Das Münchener Ifo-Institut schätzt ein, dass die Bundeswehr pro Haushaltsjahr durchgehend 25 Milliarden Euro mehr benötigt.

Die Forscher des Ifo-Instituts haben errechnet, dass 25 Milliarden Euro pro Jahr erforderlich sind, um zwei Prozent der deutschen Wirtschaftsleistung die Verteidigung aufzuwenden. Dies hatte Bundeskanzler Olaf Scholz nach dem Beginn des Ukraine-Krieges angekündigt. Wie das Ifo-Institut am Dienstag (19.04.22) mitteilte, sind für 2022 mit rund 50,3 Milliarden Euro nur 1,3 Prozent im Kernhaushalt des Bundes für Verteidigung vorgesehen. Hinzu komme allerdings das schuldenfinanzierte Sonderprogramm für die Bundeswehr von 100 Milliarden Euro. Dazu merkte der Ifo-Forscher Florian Dorn an, dass diese 100 Milliarden zwar ein gutes und richtiges Signal seien, jedoch angesichts des russischen Angriffskrieges auf die Ukraine nicht ausreichen würden. Der Krieg habe eine Zeitenwende im europäischen Sicherheitsverständnis eingeleitet. Zudem wies der Wirtschaftswissenschaftler darauf hin, dass die nominelle Steigerung des deutschen Wehretats um nunmehr 7,2 Prozent im laufenden Haushaltsjahr fast vollständig durch die bestehende und noch zu erwartende Inflation aufgezehrt werde.

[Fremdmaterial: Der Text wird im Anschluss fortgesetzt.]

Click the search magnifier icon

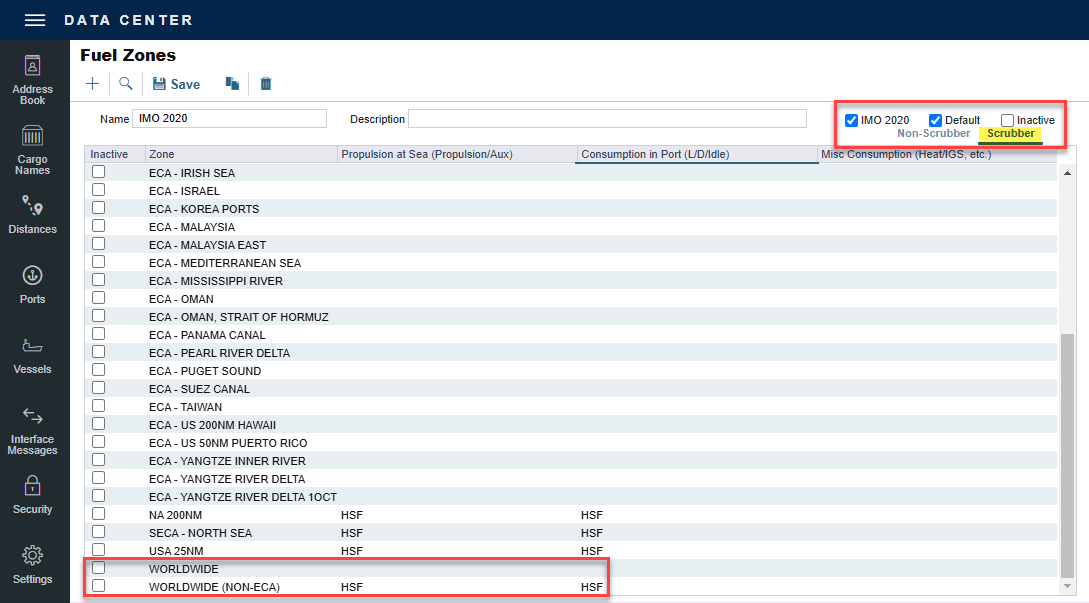[x=126, y=84]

Der Ifo-Experte wies darauf hin, dass nach den Daten und Berechnungen seines Instituts der Verteidigungshaushalt in Relation zur Wirtschaftsleistung in 2022 gegenüber dem Vorjahr sinke, und zwar selbst beim pessimistischsten Konjunkturszenario. Florian Dorn fügte hinzu, dass die Zeiten der früheren Friedensdividende vorbei seien. Diese habe Einsparungen beim Verteidigungshaushalt ermöglicht und dadurch finanzielle Spielräume für andersgelagerte politische Projekte ermöglicht. Nun müsse aber angesichts des Krieges ein sehr rasches Umdenken einsetzen. Dieses führe aus Sicht der Ifo-Forscher auch zu dem Ergebnis, dass das einmalige Sondervermögen von 100 Milliarden Euro keinesfalls ausreichen werde, um die in den vergangenen Jahren entstandenen Finanzierungslücken vollständig aufzufangen. Es gelte nun, mit einer noch größeren Kraftanstrengung alle bestehenden Mängel kurzfristig aus der Welt zu schaffen und die Bundeswehr damit nachhaltig neu aufzustellen. Geld sei dabei nur ein Mittel zum Zweck. Außerdem müssten effizientere Strukturen für den optimalen Einsatz der finanziellen Mittel geschaffen werden.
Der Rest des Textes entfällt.